Hundreds of youths from around Africa have come together to challenge biased narratives on climate justice with the hope to enhance their activism capacities.
Youths today came together to engage with experts, researchers, academicians and established climate campaigners and activists in the second edition of the Nairobi Summer School on Climate Justice at the Kenyatta University.
According to Charles Mwangi, the Acting Executive Director of the Pan African Climate Justice Alliance (PACJA), the power of youth voices in reframing climate ambition and driving systematic change is incredible.
“Our destiny is in our own hands. We must equip the youth to engage with their governments and demand effective and adequate policies that will cater for their just, low carbon future,” said Mwangi.
Mwangi noted that the young people are potential advocates for climate justice and can drive the momentum of demanding for climate justice solutions while striving to have inequities addressed through long-term mitigation and adaptation strategies.

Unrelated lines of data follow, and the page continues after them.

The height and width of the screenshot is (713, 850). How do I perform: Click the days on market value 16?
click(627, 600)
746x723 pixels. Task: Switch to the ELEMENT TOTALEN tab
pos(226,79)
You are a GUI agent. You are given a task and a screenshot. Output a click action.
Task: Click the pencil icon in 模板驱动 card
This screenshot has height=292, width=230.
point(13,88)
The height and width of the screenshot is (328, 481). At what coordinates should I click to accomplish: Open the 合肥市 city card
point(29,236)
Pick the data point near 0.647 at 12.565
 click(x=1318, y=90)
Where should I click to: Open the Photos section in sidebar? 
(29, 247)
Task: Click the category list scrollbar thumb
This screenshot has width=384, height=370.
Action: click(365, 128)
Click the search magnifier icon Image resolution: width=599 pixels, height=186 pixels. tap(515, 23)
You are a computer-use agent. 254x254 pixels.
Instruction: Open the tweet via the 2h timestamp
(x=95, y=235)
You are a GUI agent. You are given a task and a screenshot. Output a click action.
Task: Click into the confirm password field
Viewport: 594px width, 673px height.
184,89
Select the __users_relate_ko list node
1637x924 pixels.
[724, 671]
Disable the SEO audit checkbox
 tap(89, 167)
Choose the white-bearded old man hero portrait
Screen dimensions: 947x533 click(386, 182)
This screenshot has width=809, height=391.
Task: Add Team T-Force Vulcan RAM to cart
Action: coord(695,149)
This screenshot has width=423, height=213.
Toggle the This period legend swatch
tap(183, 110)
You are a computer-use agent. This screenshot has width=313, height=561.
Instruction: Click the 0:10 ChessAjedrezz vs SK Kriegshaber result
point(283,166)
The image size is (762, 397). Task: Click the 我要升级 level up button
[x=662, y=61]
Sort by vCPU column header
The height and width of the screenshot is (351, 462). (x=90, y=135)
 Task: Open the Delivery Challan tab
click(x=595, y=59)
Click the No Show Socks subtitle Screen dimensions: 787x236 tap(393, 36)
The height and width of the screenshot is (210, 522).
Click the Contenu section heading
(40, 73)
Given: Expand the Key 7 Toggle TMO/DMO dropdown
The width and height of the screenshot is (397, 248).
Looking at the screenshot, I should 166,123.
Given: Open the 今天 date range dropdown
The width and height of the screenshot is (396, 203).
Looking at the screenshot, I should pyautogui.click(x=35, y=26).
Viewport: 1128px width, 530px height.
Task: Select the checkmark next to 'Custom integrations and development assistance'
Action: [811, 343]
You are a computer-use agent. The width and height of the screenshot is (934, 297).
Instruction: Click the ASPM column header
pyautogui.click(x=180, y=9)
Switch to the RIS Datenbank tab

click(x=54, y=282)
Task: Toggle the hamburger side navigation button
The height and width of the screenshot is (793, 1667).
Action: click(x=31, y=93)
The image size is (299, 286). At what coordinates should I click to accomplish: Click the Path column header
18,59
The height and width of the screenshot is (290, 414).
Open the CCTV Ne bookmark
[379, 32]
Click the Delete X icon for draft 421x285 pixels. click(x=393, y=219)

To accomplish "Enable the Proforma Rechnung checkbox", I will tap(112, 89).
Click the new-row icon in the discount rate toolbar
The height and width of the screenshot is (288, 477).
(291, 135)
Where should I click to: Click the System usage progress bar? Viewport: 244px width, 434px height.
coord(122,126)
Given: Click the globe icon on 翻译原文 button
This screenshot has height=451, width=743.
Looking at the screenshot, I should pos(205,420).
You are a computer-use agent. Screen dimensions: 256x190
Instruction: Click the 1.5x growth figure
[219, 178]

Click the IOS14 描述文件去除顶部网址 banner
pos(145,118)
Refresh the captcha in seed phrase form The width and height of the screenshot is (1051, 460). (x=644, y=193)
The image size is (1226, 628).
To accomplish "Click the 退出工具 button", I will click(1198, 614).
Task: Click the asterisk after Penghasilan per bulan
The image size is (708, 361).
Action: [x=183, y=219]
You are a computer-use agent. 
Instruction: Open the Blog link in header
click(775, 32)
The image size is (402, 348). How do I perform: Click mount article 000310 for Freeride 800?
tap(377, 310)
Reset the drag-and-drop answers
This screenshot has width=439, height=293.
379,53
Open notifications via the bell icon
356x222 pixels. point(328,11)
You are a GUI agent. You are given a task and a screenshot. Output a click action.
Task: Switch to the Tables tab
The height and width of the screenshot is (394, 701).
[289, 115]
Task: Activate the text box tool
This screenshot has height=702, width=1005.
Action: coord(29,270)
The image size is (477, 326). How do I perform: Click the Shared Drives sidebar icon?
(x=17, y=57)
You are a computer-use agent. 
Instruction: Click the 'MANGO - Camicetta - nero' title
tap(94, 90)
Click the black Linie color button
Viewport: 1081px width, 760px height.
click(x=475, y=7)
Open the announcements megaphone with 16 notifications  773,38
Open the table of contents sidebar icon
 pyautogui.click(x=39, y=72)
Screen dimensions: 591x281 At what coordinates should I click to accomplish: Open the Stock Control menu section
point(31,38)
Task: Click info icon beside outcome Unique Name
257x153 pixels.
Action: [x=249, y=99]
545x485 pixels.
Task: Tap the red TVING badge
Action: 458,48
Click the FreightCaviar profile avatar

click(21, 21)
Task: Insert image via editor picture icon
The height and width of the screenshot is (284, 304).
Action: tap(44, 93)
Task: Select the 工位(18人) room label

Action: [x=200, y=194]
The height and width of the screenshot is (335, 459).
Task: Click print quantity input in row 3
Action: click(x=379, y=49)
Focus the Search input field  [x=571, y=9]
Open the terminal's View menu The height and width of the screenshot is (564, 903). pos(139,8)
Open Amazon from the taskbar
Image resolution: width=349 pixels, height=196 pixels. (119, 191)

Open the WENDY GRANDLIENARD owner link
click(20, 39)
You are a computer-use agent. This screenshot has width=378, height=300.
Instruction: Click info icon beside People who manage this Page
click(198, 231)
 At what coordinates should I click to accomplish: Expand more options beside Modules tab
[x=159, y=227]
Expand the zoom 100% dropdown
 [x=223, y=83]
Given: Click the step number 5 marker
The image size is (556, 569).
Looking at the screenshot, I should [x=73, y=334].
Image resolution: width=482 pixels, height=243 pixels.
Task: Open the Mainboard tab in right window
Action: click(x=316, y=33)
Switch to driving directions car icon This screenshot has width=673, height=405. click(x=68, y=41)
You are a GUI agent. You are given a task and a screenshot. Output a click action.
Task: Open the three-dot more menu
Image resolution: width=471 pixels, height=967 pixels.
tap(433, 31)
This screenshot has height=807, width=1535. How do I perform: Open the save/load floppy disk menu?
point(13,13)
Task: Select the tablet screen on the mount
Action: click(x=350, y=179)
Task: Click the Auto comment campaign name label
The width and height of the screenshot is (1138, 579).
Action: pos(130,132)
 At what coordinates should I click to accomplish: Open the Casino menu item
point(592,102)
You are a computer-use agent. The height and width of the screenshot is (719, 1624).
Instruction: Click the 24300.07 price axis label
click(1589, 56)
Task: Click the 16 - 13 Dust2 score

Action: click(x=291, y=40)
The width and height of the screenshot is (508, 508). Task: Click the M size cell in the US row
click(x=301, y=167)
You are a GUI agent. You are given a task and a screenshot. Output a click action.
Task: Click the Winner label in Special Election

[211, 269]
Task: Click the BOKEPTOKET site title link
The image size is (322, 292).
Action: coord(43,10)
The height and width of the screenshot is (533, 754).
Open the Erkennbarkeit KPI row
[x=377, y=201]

Julius Mbatia, of Act Alliance said as a youth, there is an opportunity to learn through the ropes.
“Passion however kept me moving on and tapped into the experiences of other established activists in the global COP discussion processes,” Mbatia said.
Lucky Abeng, a young climate activist and coordinator, Commonwealth Youth Climate Change Network (CYCN) in Nigeria said climate negotiations among young people are usually relegated to observers.
“This must change. Let the youth negotiate for themselves and bring on board ideas they think can work for them,” he said.
According to Ayele Kabede, who works for the Sweden International Development Agency noted that climate justice campaigning actions offer the biggest opportunity to rebuild a world led by indigenous knowledge forms, worldviews and ways of living.
Many victims of climate change also have disproportionately low responsibility for causing the emissions responsible for climate change in the first place particularly youth or people of any age living in developing countries that produce fewer emissions per capita than is the case in the major polluting countries. Inequality grows in the aftermath of climate related disasters like hurricanes.
“Climate justice has become the fulcrum of viewing and articulating climate change related issues that affect vulnerable communities in Africa. This is because Africa is increasingly claiming space in the international forums to firm their position on the subject,” said Mwangi.